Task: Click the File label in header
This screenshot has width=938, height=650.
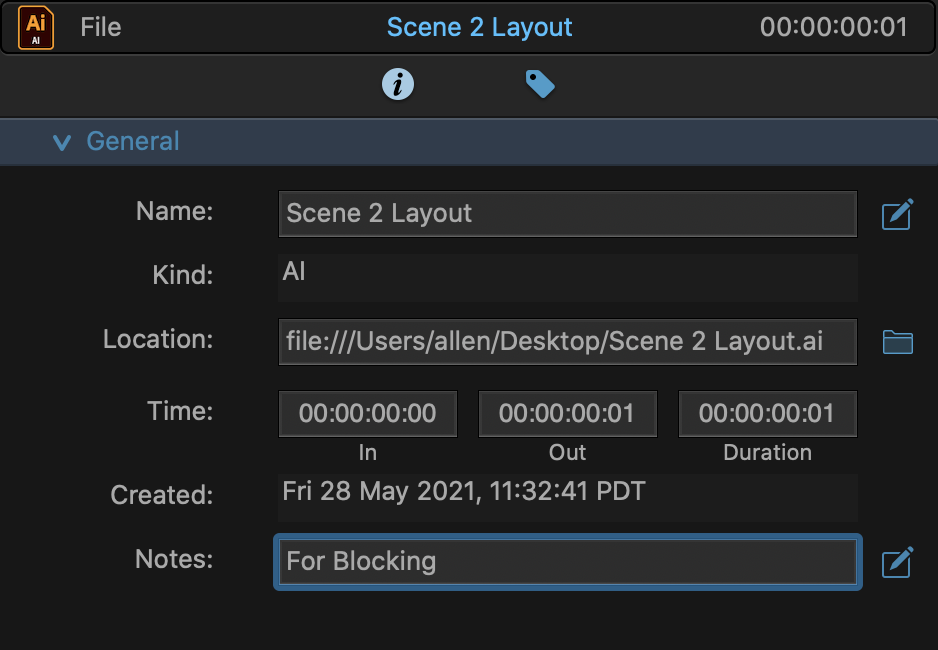Action: click(x=101, y=28)
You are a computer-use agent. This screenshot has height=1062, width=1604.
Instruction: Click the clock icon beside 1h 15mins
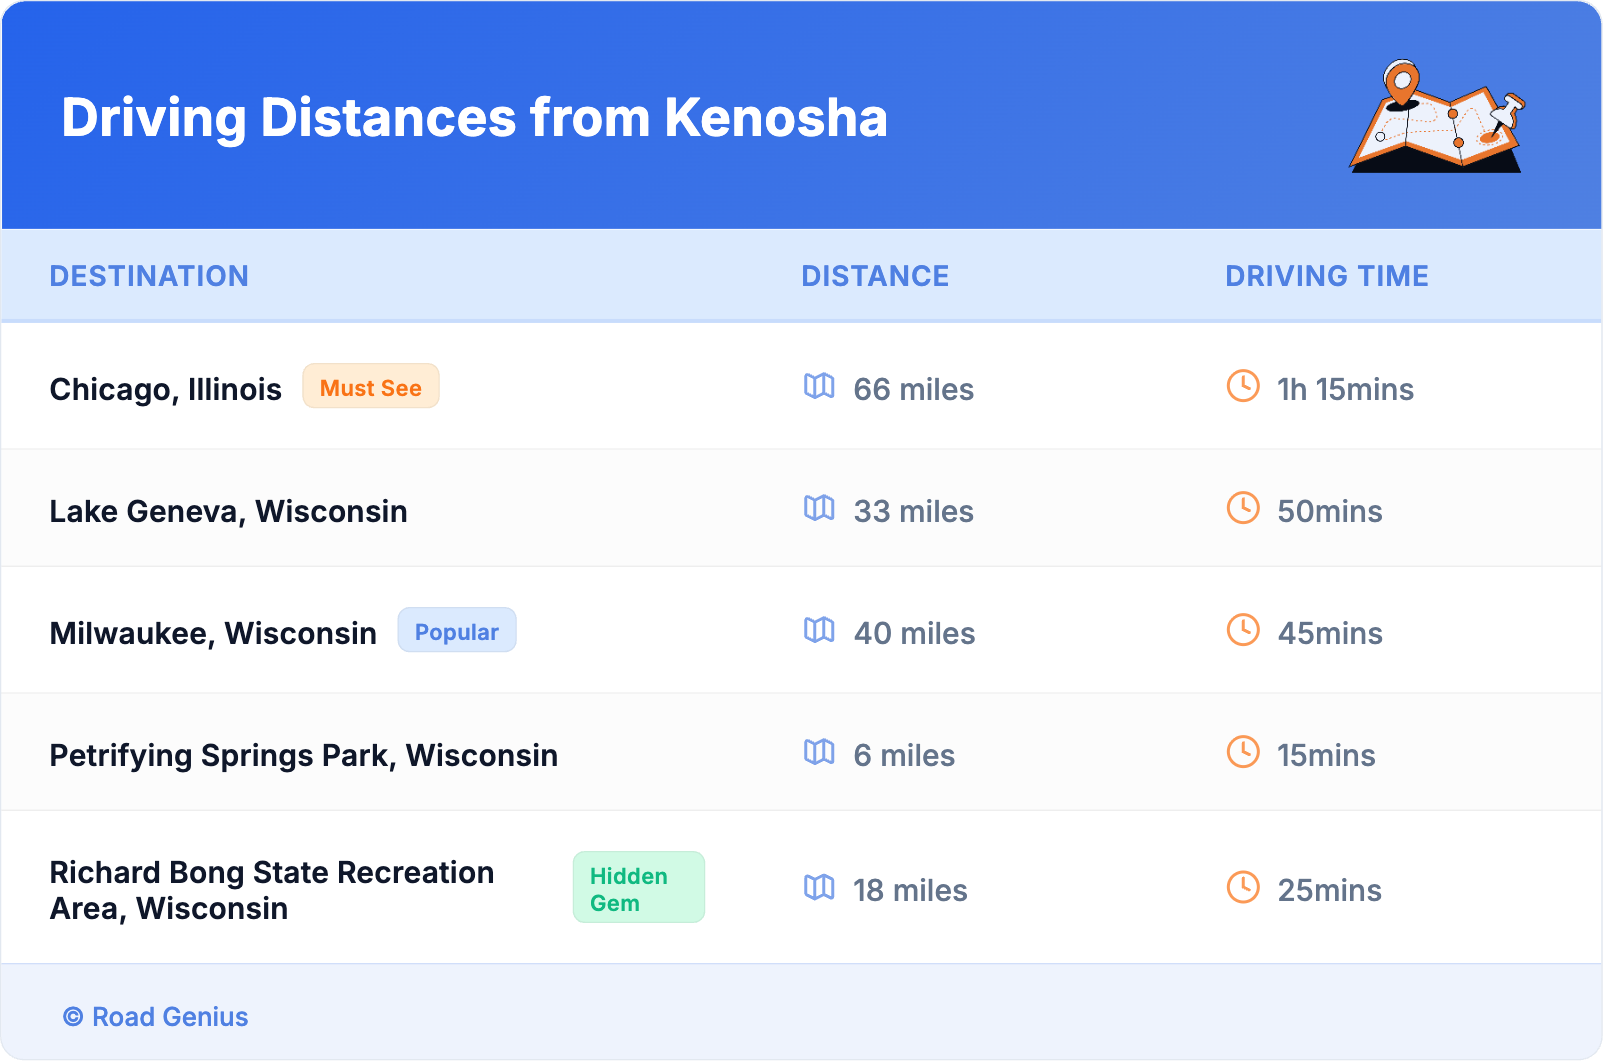[1243, 386]
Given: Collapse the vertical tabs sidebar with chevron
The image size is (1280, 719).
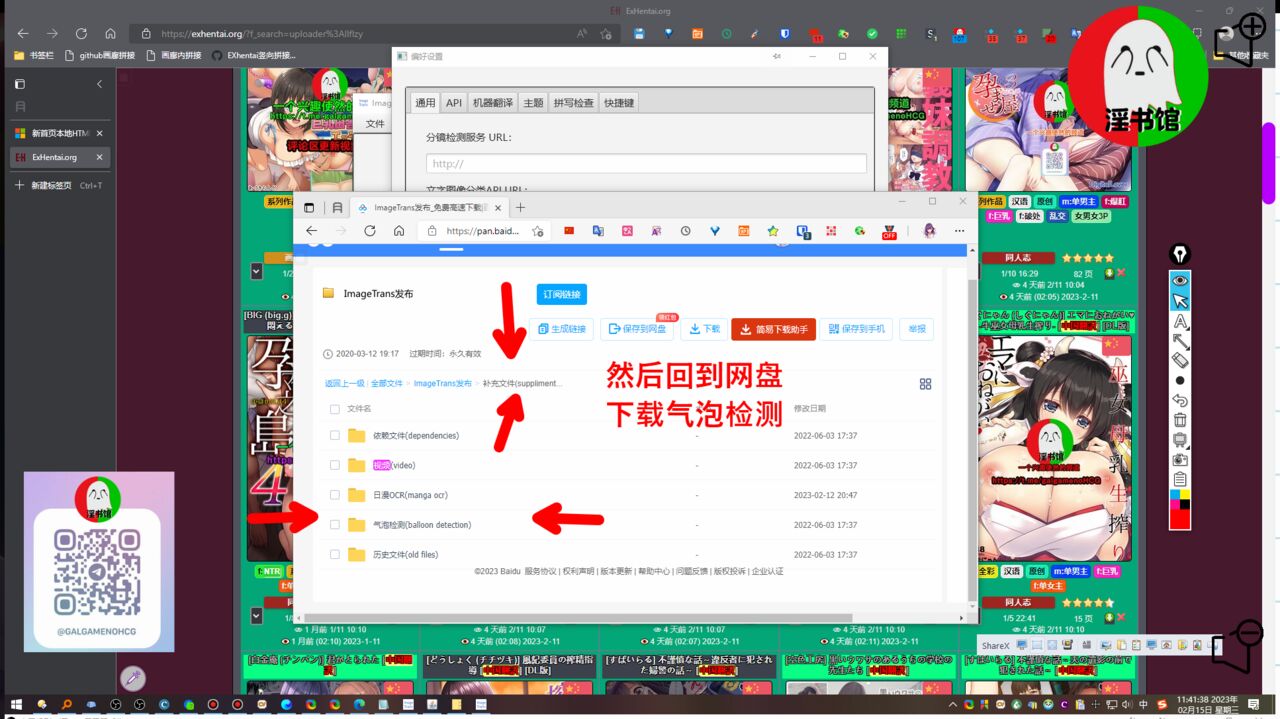Looking at the screenshot, I should point(99,84).
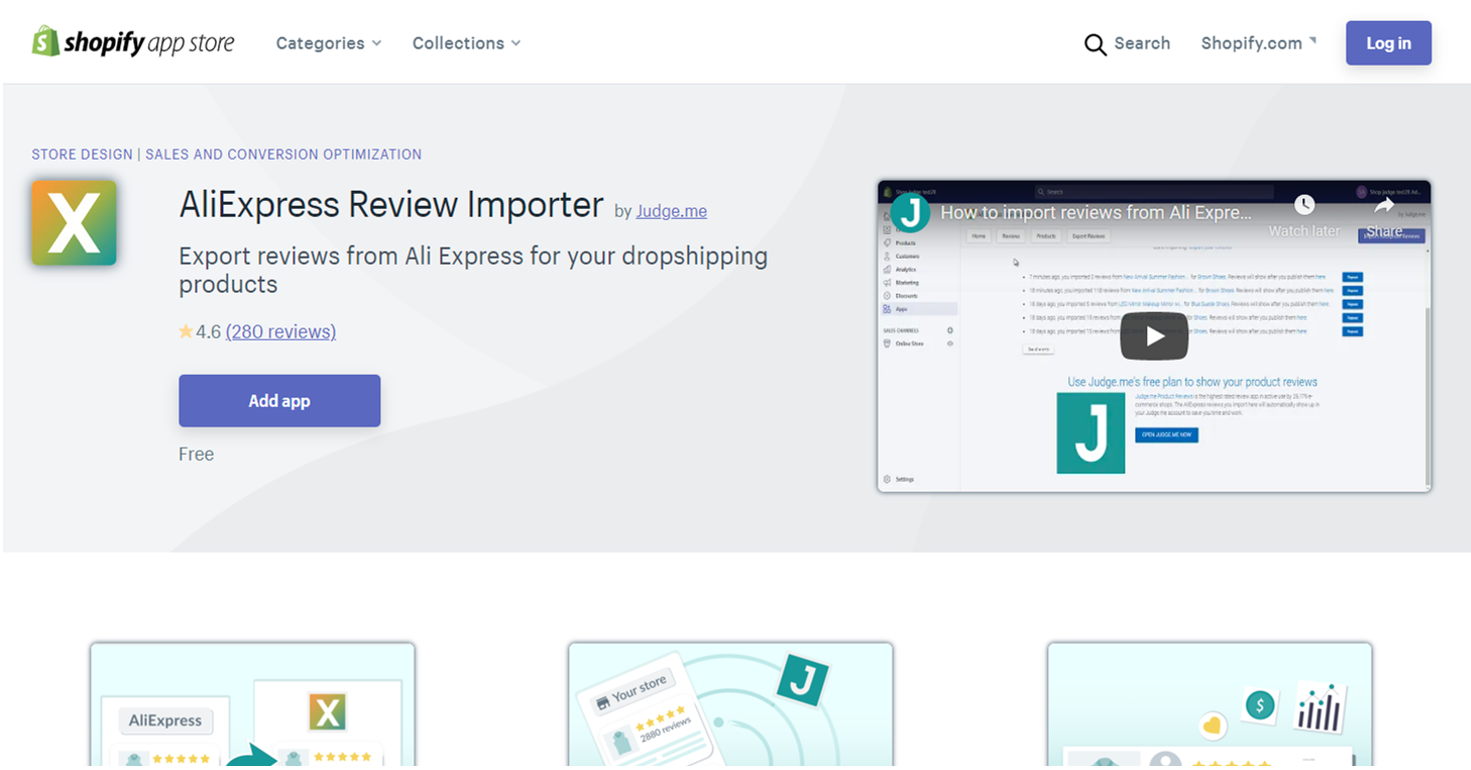The width and height of the screenshot is (1471, 770).
Task: Click the Shopify app store logo
Action: (x=133, y=42)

DIRECTIONS> Copy the data above line for line, leaving out the pictures.

PROBLEM SOLUTION>
Task: Click the File label in header
This screenshot has width=938, height=650.
Action: click(x=101, y=28)
You are a computer-use agent. This screenshot has height=1062, width=1604.
Instruction: Click the clock icon beside 1h 15mins
[1243, 386]
Given: Collapse the vertical tabs sidebar with chevron
The image size is (1280, 719).
Looking at the screenshot, I should point(99,84).
The width and height of the screenshot is (1471, 770).
Task: Click the Shopify app store logo
Action: (x=133, y=42)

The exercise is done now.